(The tasks)
1. Copy everything in the multivariable calculus notes from "The vector $\nabla f$" down to "maximum at $P_0$.".
2. In the multivariable calculus notes, what condition makes a curve given by the vector equation r(t) = (x(t), y(t)) smooth?

(Text provided)
[BEGIN]

Consider the surface $z = f(x, y)$, and let $P = (x_0, y_0)$ be a point in the domain of $f$. The gradient of $f$ is the vector $\nabla f=\left(\frac{\partial f}{\partial x},\frac{\partial f}{\partial y}\right)$.

Directional Derivatives

The rate of change of $f$ at the point $P$ in the direction of a unit vector $\mathbf{u}$, is given by $D_{\mathbf{u}}f|_P=\nabla f|_P\cdot \mathbf{u}.$

The vector $\nabla f$ points in the direction in which $f$ increases most rapidly, and the magnitude of $\nabla f$ gives the maximum rate of increase.

For a function $f (x, y, z)$, the vector $\nabla f|_P$ is perpendicular (normal) to the level curve off that contains $P$.

Similar definitions and results can be given for $\mathbb{R}^3$.

Max/Min Problems

$P_0$ is a critical point of $f(x,y)$ if $\frac{\partial f}{\partial x}\big|_{P_0}=\frac{\partial f}{\partial y}\big|_{P_0}=0.$

Let $\Delta= \text{det}(H)$.

If $\Delta>0$ and $f_{xx}(P_0)<0$, then $f$ attains a local maximum at $P_0$.

If $\Delta>0$ and $f_{xx}(P_0)>0$, then $f$ attains a local minimum at $P_0$.

If $\Delta<0$, then $f$ has a saddle point at $P_0$.

If $\Delta=0$, then no conclusion can be drawn.

Integrals

Line Integrals

Line Integrals With Respect To Arc Length

Curve

Consider a function $f(x,y)$ and a curve $C$ in the $xy$-plane. A curve given parametrically by the vector equation $\mathbf{r}=r(t)=(x(t),y(t))$ is said to be smooth, if $r’(t)$ is continuous and nonzero. And it is piecewise smooth if it is composed of a finite number of smooth curves joined at consecutive endpoints.

[END]

(Data provided)
[BEGIN]

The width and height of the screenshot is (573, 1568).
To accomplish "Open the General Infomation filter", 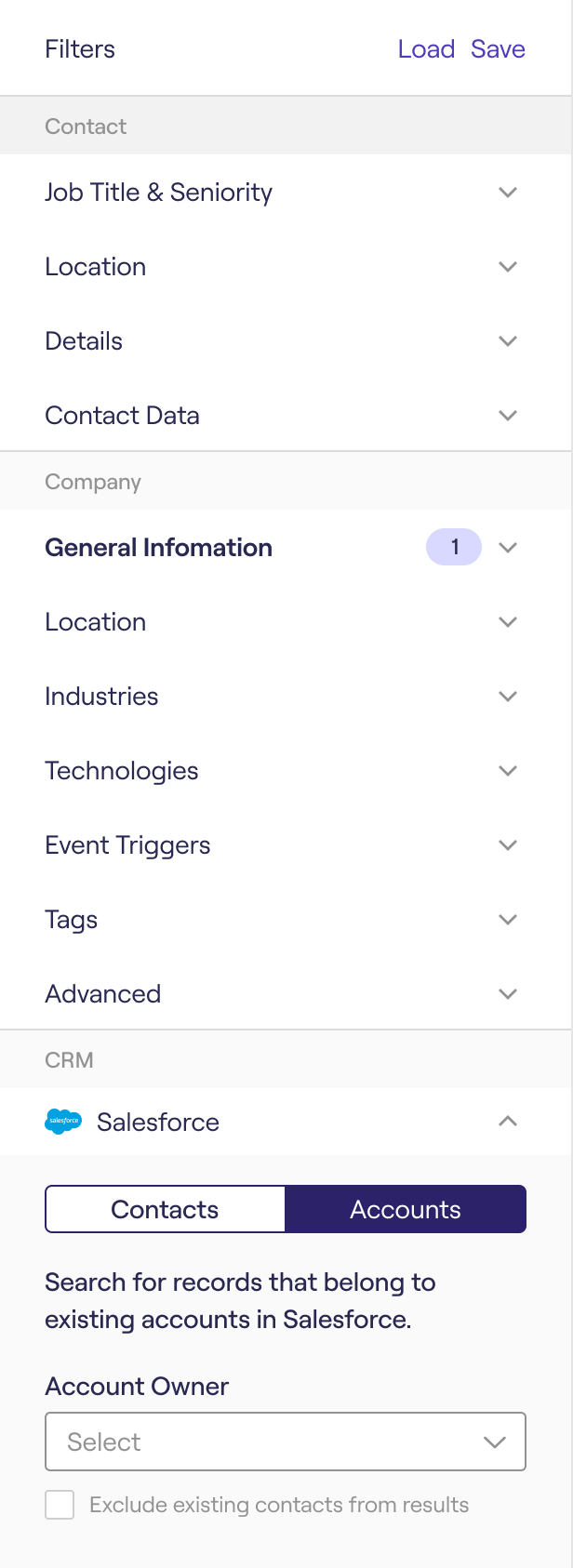I will pos(286,547).
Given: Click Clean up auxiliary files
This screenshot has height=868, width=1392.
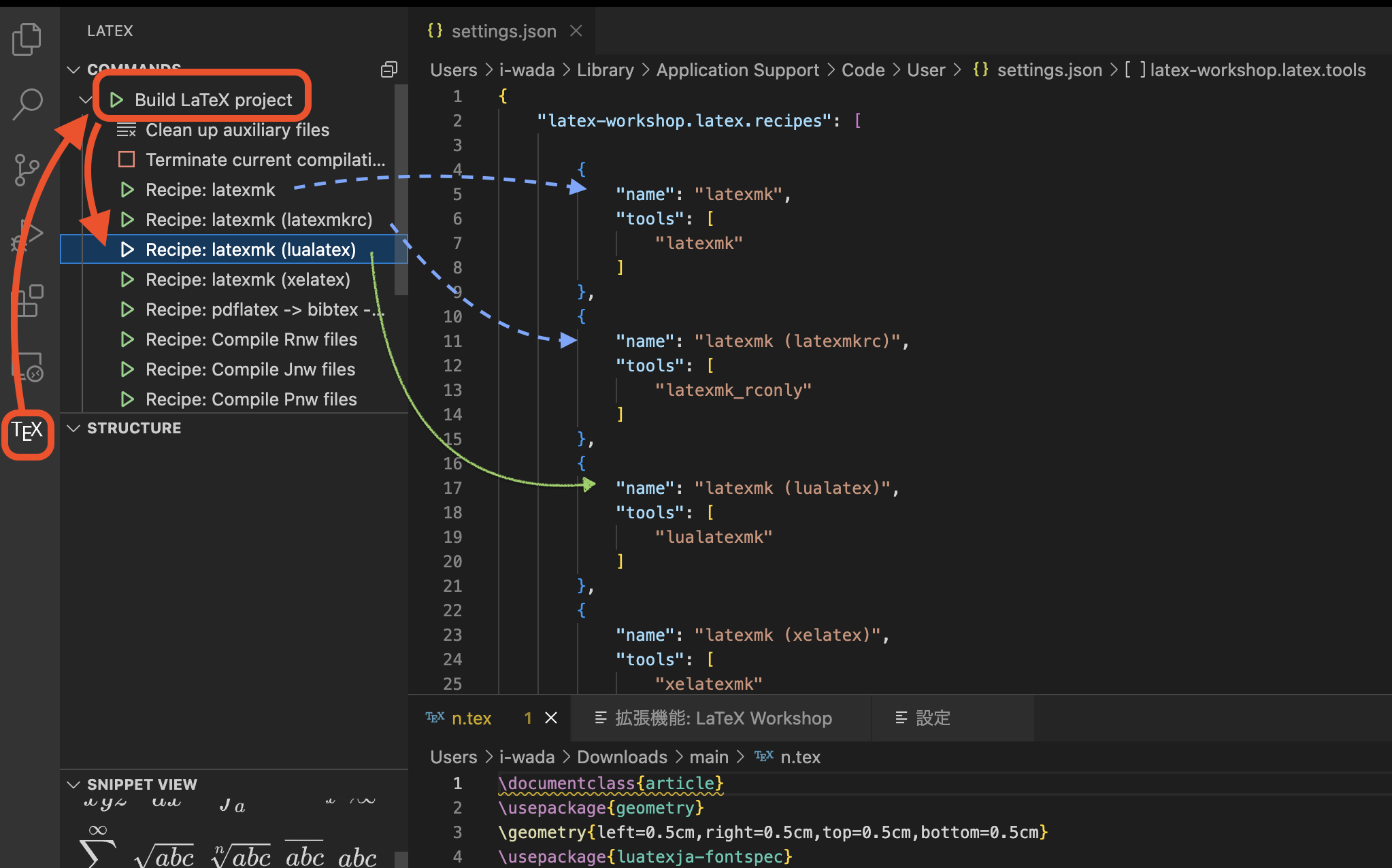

[END]

(Solutions to the exercise)
1.
The vector $\nabla f$ points in the direction in which $f$ increases most rapidly, and the magnitude of $\nabla f$ gives the maximum rate of increase.

For a function $f (x, y, z)$, the vector $\nabla f|_P$ is perpendicular (normal) to the level curve off that contains $P$.

Similar definitions and results can be given for $\mathbb{R}^3$.

Max/Min Problems

$P_0$ is a critical point of $f(x,y)$ if $\frac{\partial f}{\partial x}\big|_{P_0}=\frac{\partial f}{\partial y}\big|_{P_0}=0.$

Let $\Delta= \text{det}(H)$.

If $\Delta>0$ and $f_{xx}(P_0)<0$, then $f$ attains a local maximum at $P_0$.

2. The derivative r'(t) must be continuous and nonzero.